WASHINGTON — Motorists on the Capital Beltway were startled this weekend, when a pack of up to 100 motorcyclists, dirt bike and ATV riders briefly stopped traffic, harassed drivers and performed stunts.
Police couldn’t catch any of the bikers, but they are looking at video of the incident.
“It was really frightening,” said a motorist, who asked not to be named and who was caught in the disruption. “People were sitting in their cars terrorized.”
Traffic cameras caught the bikers weaving in and out of traffic on Sunday, antagonizing drivers and riding in the opposite direction. Plumes of bluish-gray smoke could be seen rising from the pavement as bikers burned tire rubber.

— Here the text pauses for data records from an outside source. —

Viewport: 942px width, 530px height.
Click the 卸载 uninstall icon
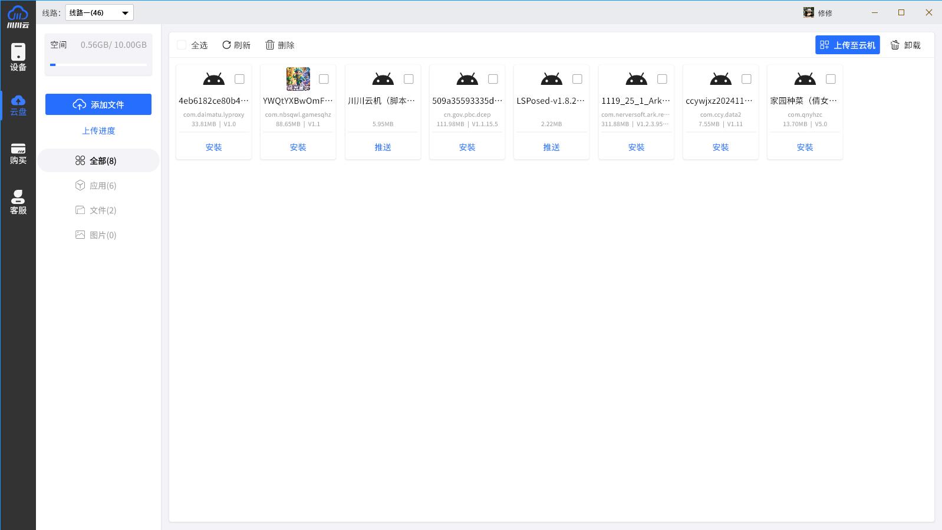(895, 45)
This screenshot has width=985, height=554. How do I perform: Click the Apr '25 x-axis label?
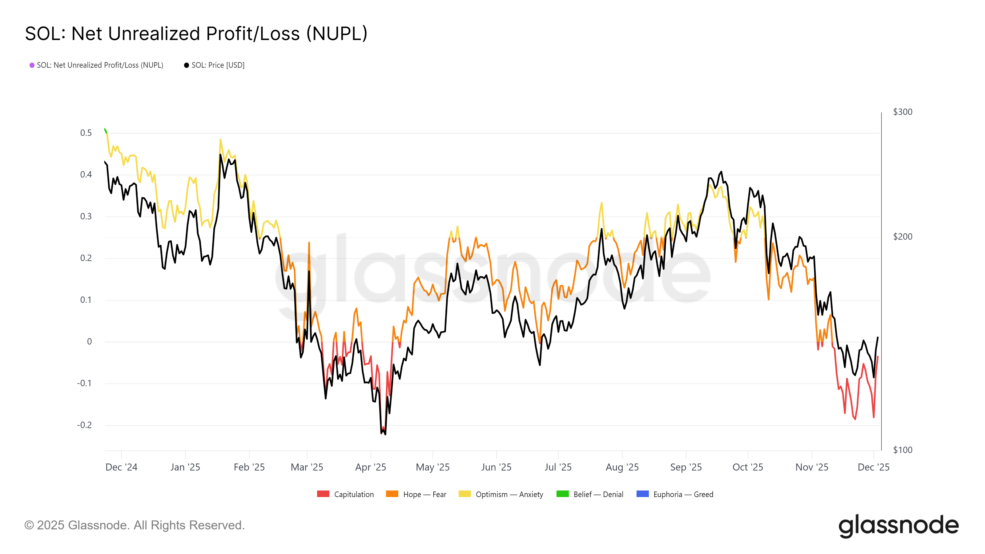371,467
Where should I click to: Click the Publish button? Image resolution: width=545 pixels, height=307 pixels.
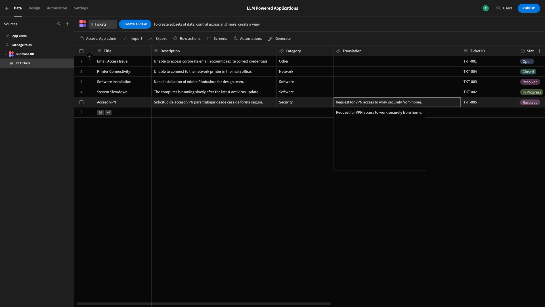tap(529, 8)
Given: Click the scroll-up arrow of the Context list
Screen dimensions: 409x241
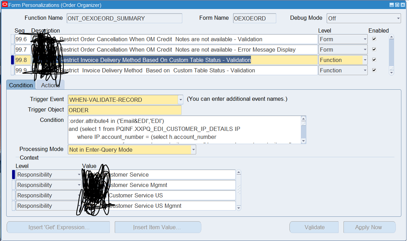Looking at the screenshot, I should tap(238, 172).
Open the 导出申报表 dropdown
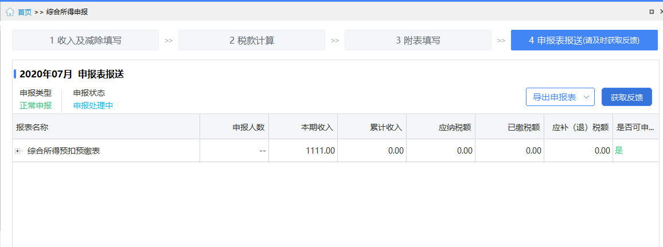The width and height of the screenshot is (663, 247). (560, 97)
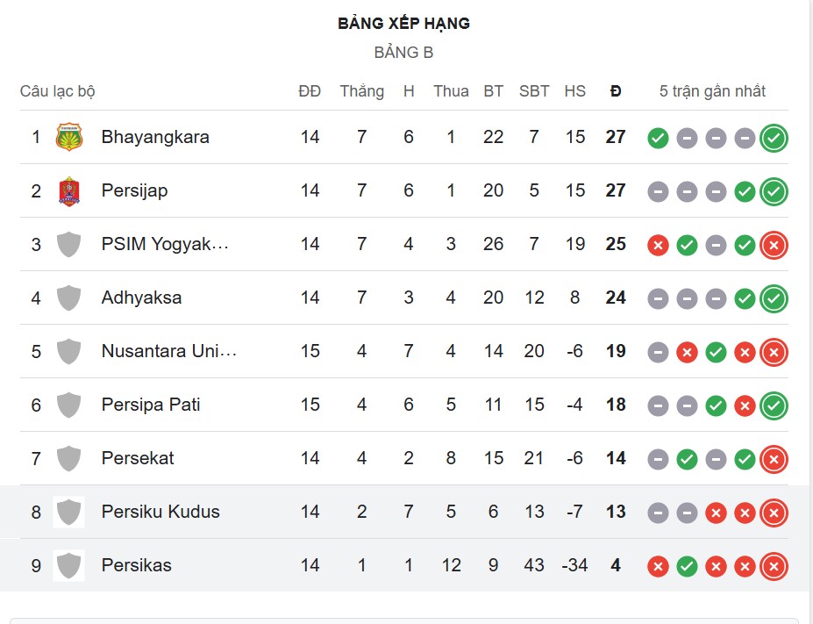Click the red cross result in Nusantara Uni…'s form
This screenshot has height=624, width=813.
(686, 352)
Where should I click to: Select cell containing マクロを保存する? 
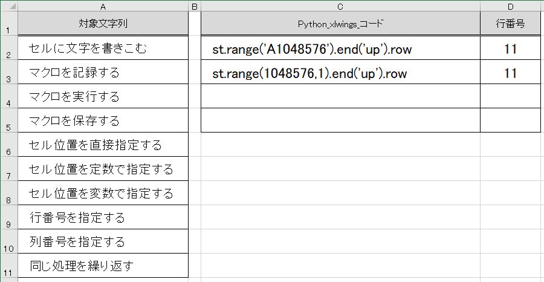[x=103, y=120]
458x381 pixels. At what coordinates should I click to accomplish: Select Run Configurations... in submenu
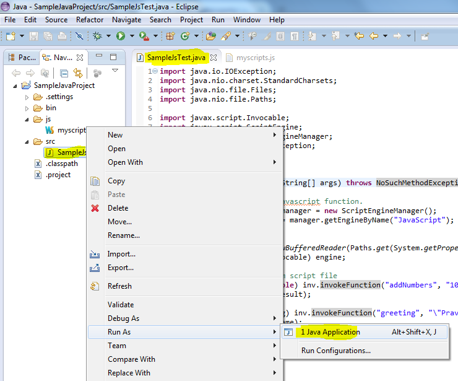coord(335,351)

Others popped wheelies, lifting the front wheel of their bikes to ride on the back wheel only.
Video of the incident has also been posted on YouTube.
The disruptions occurred on the Inner Loop in Prince George’s County, I-295 and U.S. 50.

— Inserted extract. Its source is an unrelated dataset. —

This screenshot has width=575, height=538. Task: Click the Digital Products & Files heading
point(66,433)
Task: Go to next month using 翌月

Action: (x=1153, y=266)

Police say it is not uncommon for packs of motorcyclists, dirt bike and ATV riders to conduct such rides when the weather is warm. Packs were also spotted Sunday night in Arlington County and on North Capitol Street in the District, where dirt bikes and ATVs are illegal.

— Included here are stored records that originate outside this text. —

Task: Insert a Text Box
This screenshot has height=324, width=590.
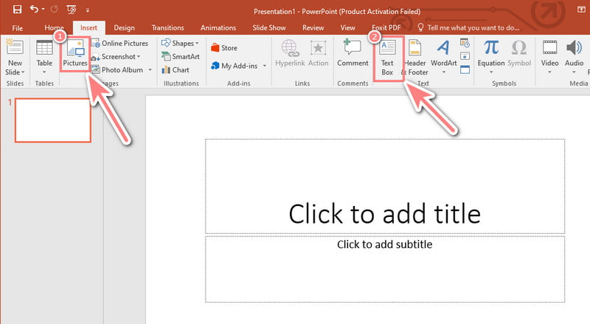Action: pyautogui.click(x=387, y=55)
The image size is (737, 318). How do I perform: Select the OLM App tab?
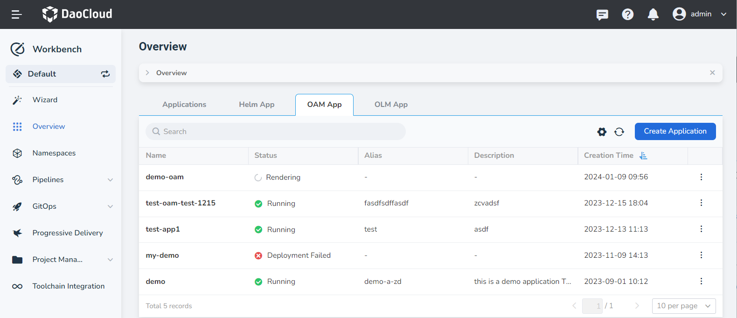click(x=391, y=105)
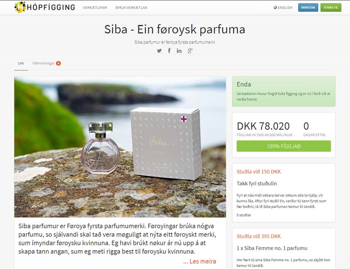
Task: Open the Byrja verkætlan menu item
Action: tap(131, 8)
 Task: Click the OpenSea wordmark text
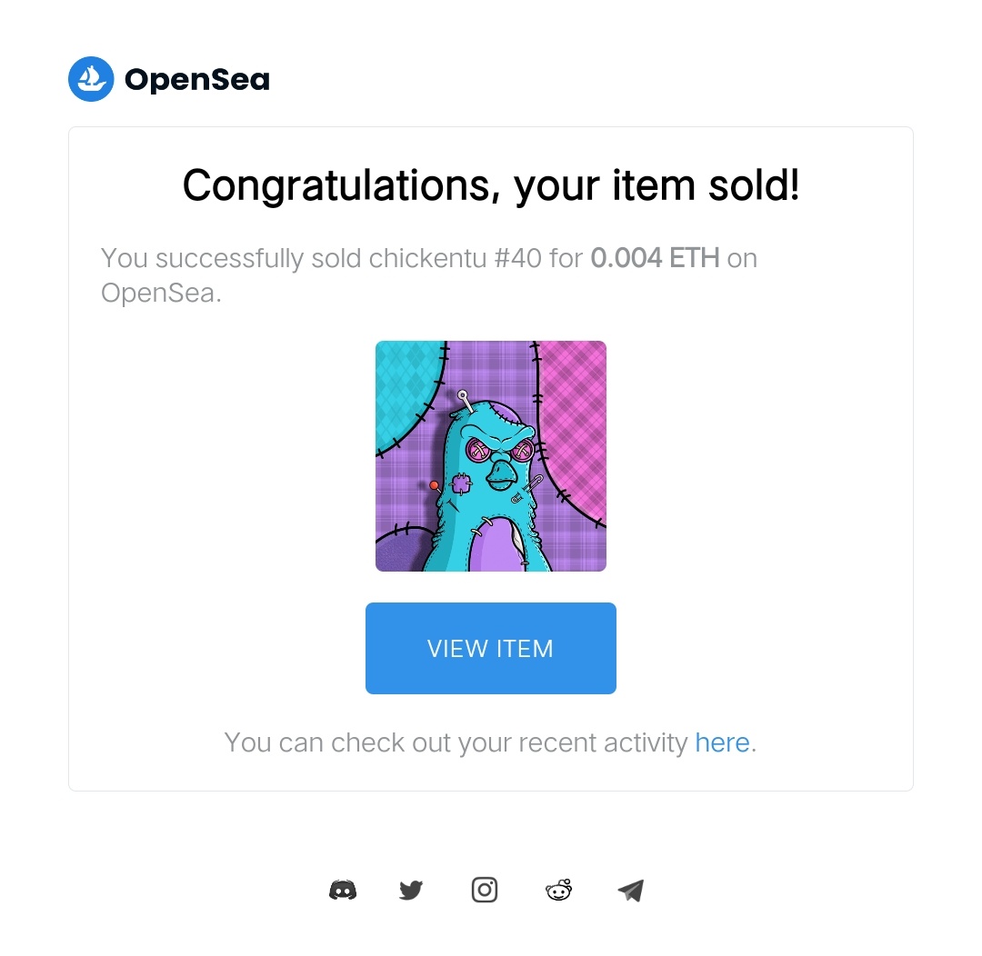(x=197, y=79)
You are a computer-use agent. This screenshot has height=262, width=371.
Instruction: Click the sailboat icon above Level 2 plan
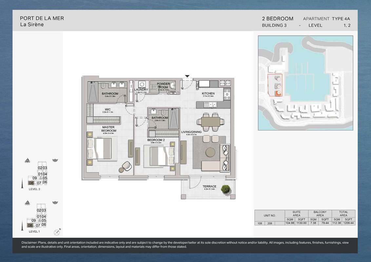tap(28, 160)
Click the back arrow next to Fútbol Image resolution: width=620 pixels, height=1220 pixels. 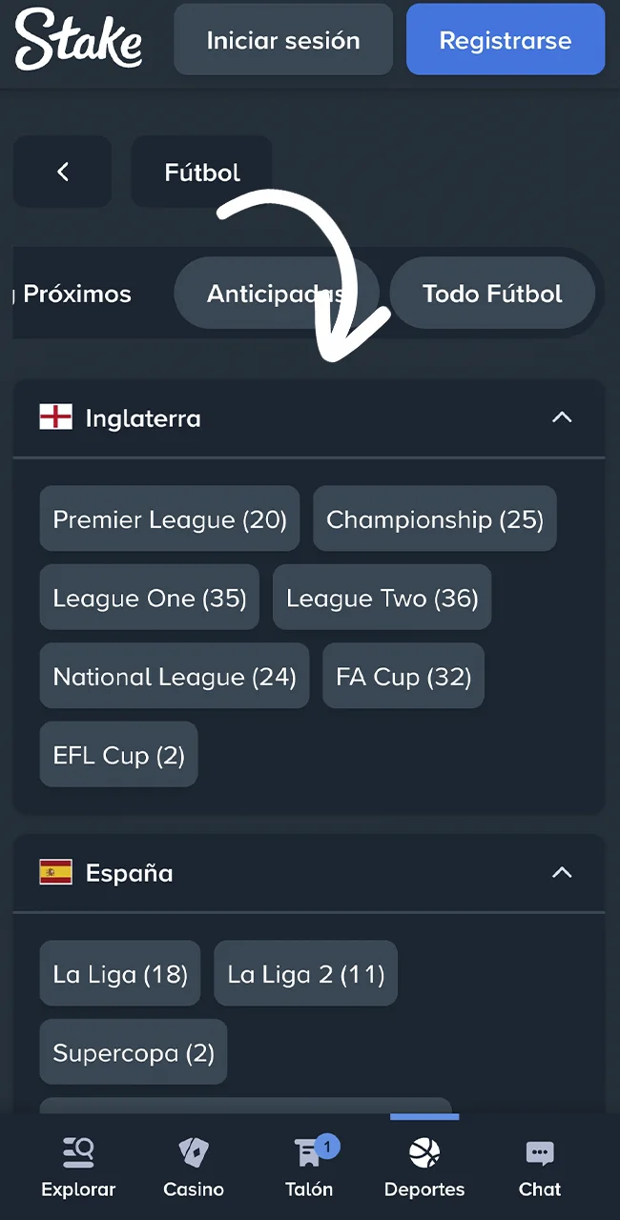pyautogui.click(x=62, y=172)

Maryland State Police dispatched troopers from the Forestville and College Parks barracks to the Beltway, but say the bikers had dispersed by the time troopers arrived.
“I absolutely expected to see all manner of police coming out from the woodwork,” said the unnamed motorist. “There are citizens sitting on the Beltway trying to go about about their business being terrorized by a group of thugs.”
Maryland State Police are examining video taken by motorists in a bid to acquire license tag numbers and identify some of the bikers.
Police concede it’s hard to catch them.
“They’re quicker, they’re faster, they turn faster. The faster we go, the faster they go,” said Elena Russo, a spokeswoman for the Maryland State Police.
Because of the bikers abilities to elude police and the safety risks of high speed chases, some police are hesitant to pursue dirt bikers. D.C. Police have a no-chase policy.
Apparel available on the Internet associated with the organization BikeLife includes sweatshirts and T-shirts with the slogan “No Chase.”
There’s evidence that the traffic-snarling, lawless rides are well-organized.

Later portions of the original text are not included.